▶ [Vereiste handeling A]: Neem uit de tekst over bijbehorende bouwwerken letterlijk over: begin bij de woorden "Bijbehorende bouwwerken mogen" en stop na "een maximale bouwhoogte.".
▶ [Vereiste handeling B]:
Beantwoord aan de hand van de tekst over bijbehorende bouwwerken de volgende vragen:
(i) Binnen welke twee gebieden mogen bijbehorende bouwwerken worden gebouwd?
(ii) Waarmee wordt het perceel ontsloten?
(iii) Met welk doel zijn vrijstaande bijbehorende bouwwerken uitgesloten?
▶ [Vereiste handeling C]:
Geef per bewering aan of die overeenkomt met de tekst over bijbehorende bouwwerken. Antwoord met ja of nee en citeer de doorslaggevende woorden uit de tekst.
(i) Voor bijbehorende bouwwerken is een maximale goothoogte bepaald.
(ii) Er zijn regels over erf- of perceelafscheidingen opgenomen.
(iii) Er zijn bouwregels opgenomen over eventuele reclame-uitingen bij een beroep/bedrijf aan huis.

▶ [Tekstgedeelte]:
....
Bijbehorende bouwwerken mogen uitsluitend binnen het bouwvlak en binnen de aanduiding 'erf' gebouwd worden. Er is geen maximale oppervlakte genoemd, omdat de oppervlakte reeds beperkt wordt door het bouwvlak en de aanduiding 'erf'. Vrijstaande bijbehorende bouwwerken zijn uitgesloten om vanaf het park een compact bebouwingsbeeld te bewaken. Omdat de bijbehorende bouwwerken in de kapvorm van het hoofdgebouw worden opgenomen, is geen maximale goothoogte bepaald, alleen een maximale bouwhoogte.
Omdat het perceel met een groene haag wordt ontsloten en voor de instandhouding hiervan een voorwaardelijke verplichting wordt opgenomen, zijn geen regels over erf- of perceelafscheidingen opgenomen. Dit is wenselijk gelet op de situering naast het park. Verder zijn bouwregels opgenomen over eventuele reclame-uitingen in het geval van een beroep/bedrijf aan huis en voor overige bouwwerken, geen gebouw zijnde.
....
▶ [Gegeven informatie]:
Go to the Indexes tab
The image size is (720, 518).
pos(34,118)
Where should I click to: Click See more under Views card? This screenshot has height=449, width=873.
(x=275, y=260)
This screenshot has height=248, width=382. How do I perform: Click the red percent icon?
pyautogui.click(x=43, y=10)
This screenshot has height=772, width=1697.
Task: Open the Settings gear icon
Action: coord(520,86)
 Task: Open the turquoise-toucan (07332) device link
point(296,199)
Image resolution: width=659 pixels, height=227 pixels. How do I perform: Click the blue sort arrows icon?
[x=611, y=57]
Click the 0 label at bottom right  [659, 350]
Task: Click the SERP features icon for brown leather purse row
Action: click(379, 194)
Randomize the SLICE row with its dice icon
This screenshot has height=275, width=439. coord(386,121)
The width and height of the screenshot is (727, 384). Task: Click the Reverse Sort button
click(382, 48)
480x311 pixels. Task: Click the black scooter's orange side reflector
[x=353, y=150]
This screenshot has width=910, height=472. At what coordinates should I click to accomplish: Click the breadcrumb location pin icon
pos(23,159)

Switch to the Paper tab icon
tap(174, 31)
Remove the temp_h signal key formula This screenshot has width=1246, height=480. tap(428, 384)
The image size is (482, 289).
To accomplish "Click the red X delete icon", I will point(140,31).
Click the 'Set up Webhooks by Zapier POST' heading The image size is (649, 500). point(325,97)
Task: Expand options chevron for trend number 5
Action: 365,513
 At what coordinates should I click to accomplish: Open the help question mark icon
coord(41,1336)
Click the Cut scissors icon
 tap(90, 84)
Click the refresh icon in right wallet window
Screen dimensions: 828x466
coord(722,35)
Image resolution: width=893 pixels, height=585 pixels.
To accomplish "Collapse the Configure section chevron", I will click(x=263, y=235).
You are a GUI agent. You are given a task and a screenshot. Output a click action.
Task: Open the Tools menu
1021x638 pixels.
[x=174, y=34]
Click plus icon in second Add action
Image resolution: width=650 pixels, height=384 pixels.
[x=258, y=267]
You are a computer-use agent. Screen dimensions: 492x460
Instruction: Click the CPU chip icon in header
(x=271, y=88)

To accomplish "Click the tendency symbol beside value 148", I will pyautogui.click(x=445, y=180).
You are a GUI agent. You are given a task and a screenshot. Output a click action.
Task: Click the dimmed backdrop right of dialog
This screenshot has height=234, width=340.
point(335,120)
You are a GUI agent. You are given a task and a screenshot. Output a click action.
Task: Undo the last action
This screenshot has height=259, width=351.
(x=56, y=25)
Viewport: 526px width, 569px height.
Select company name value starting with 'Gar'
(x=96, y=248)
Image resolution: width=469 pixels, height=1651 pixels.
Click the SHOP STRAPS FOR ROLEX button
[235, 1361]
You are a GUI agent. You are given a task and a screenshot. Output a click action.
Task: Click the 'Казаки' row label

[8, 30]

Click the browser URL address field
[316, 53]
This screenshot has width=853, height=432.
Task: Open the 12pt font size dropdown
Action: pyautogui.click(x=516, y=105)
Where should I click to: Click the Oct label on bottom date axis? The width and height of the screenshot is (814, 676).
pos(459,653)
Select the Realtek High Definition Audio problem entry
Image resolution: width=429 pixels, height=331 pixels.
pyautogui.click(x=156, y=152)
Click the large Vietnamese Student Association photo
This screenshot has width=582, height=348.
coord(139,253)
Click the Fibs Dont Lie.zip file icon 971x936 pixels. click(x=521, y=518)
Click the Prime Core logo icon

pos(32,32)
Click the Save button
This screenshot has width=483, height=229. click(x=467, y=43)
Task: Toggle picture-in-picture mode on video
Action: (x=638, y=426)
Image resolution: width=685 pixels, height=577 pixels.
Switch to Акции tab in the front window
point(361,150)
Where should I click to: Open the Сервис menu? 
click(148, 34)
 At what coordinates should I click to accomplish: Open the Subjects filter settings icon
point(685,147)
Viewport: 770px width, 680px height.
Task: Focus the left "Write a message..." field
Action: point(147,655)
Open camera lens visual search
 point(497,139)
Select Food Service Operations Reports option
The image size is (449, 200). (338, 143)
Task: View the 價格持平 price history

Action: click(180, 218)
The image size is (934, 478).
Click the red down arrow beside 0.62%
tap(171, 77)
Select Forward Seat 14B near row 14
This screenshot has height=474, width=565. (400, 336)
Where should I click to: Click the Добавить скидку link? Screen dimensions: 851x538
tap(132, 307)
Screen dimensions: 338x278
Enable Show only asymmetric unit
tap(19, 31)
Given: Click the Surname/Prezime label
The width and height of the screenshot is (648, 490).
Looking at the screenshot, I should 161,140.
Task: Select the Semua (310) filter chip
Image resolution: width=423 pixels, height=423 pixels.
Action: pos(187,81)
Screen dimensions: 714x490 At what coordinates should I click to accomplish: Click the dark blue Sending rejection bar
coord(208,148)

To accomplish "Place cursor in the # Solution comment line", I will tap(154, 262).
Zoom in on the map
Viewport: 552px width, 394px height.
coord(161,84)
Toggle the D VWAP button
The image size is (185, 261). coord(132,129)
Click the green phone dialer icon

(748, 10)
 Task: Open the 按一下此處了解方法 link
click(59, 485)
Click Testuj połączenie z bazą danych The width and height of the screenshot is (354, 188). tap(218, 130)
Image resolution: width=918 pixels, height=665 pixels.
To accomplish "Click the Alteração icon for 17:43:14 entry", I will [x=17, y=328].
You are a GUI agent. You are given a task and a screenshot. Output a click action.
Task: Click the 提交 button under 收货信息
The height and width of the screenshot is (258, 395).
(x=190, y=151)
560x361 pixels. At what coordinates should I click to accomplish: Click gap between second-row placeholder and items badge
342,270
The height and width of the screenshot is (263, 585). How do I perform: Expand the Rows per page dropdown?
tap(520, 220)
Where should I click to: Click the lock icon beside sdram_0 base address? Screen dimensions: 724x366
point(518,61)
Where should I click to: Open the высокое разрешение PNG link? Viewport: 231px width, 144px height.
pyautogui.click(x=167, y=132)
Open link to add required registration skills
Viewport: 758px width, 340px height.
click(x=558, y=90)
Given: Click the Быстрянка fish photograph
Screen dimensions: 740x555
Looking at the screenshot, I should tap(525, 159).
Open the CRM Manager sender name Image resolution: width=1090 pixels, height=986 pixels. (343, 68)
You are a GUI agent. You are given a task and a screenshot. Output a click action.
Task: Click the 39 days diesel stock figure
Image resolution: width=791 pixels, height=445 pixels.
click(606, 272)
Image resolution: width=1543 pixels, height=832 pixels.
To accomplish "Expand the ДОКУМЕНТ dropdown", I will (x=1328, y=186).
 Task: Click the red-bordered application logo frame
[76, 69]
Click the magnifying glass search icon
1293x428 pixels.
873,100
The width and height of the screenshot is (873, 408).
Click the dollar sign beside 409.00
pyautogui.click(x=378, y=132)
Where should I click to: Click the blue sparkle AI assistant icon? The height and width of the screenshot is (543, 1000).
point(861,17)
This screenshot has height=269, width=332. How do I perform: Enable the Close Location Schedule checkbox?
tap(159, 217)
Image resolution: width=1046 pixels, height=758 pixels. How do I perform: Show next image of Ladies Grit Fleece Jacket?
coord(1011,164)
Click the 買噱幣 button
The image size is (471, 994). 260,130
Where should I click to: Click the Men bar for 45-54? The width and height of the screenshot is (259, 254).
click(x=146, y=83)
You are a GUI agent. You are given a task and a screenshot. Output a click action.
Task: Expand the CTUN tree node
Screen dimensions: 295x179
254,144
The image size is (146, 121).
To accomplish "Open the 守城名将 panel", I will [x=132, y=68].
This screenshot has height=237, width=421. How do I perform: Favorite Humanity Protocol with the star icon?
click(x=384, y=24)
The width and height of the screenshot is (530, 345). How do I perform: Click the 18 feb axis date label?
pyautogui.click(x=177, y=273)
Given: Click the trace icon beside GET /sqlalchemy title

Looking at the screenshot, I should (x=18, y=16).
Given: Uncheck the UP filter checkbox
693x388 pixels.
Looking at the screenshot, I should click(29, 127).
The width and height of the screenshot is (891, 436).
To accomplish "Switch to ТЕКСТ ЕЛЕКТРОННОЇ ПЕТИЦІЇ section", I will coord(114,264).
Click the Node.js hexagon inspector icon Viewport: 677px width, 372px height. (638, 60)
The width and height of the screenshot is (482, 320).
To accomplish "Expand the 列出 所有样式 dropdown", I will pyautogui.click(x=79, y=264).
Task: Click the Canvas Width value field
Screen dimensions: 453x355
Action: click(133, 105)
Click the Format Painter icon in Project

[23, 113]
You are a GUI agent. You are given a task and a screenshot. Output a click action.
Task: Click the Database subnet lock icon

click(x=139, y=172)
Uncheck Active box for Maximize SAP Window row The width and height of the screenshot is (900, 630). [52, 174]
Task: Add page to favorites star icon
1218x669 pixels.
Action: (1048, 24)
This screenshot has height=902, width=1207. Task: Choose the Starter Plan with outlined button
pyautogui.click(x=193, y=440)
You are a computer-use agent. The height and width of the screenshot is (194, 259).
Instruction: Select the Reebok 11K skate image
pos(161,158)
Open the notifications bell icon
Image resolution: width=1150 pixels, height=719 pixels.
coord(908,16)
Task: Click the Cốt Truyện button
....
▶ [Schriftelijk antwoord A]:
Bijbehorende bouwwerken mogen uitsluitend binnen het bouwvlak en binnen de aanduiding 'erf' gebouwd worden. Er is geen maximale oppervlakte genoemd, omdat de oppervlakte reeds beperkt wordt door het bouwvlak en de aanduiding 'erf'. Vrijstaande bijbehorende bouwwerken zijn uitgesloten om vanaf het park een compact bebouwingsbeeld te bewaken. Omdat de bijbehorende bouwwerken in de kapvorm van het hoofdgebouw worden opgenomen, is geen maximale goothoogte bepaald, alleen een maximale bouwhoogte.

▶ [Schriftelijk antwoord B]:
(i) Binnen het bouwvlak en binnen de aanduiding 'erf'.
(ii) Met een groene haag.
(iii) Om vanaf het park een compact bebouwingsbeeld te bewaken.

▶ [Schriftelijk antwoord C]:
(i) Nee: "is geen maximale goothoogte bepaald, alleen een maximale bouwhoogte".
(ii) Nee: "zijn geen regels over erf- of perceelafscheidingen opgenomen".
(iii) Ja: "Verder zijn bouwregels opgenomen over eventuele reclame-uitingen in het geval van een beroep/bedrijf aan huis".